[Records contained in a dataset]
::::::::::

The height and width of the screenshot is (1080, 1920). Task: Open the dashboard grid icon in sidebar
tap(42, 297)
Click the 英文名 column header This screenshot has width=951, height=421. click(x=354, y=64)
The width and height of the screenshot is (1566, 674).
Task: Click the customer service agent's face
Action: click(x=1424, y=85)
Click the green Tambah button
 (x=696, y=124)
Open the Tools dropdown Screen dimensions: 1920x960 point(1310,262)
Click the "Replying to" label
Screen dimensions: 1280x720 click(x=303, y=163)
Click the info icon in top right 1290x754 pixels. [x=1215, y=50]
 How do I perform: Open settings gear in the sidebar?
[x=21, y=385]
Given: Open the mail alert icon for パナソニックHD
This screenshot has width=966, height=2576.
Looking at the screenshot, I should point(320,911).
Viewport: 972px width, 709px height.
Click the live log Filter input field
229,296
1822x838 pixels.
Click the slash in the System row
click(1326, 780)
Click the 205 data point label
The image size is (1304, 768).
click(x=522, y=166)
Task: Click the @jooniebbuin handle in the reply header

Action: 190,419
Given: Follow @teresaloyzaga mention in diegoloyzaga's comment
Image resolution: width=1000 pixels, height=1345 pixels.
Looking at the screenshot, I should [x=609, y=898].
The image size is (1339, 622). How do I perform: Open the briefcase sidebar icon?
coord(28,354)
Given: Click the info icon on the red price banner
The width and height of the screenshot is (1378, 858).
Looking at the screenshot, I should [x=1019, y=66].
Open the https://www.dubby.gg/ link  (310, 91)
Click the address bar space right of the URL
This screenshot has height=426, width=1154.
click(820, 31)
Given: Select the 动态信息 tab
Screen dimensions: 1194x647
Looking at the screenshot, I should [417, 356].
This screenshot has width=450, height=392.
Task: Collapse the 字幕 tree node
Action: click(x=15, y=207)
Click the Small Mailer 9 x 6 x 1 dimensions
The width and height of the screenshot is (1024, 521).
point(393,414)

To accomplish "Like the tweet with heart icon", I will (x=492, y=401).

::::::::::

» **AIM OF THE TASK**: Output an exact copy of the lines from the one holding "Screen dimensions: 1194x647" to the last line of the data, inclusive, and nothing beyond that range.

» **RESPONSE AREA**:
Screen dimensions: 1194x647
Looking at the screenshot, I should [417, 356].
This screenshot has width=450, height=392.
Task: Collapse the 字幕 tree node
Action: click(x=15, y=207)
Click the Small Mailer 9 x 6 x 1 dimensions
The width and height of the screenshot is (1024, 521).
point(393,414)

To accomplish "Like the tweet with heart icon", I will (x=492, y=401).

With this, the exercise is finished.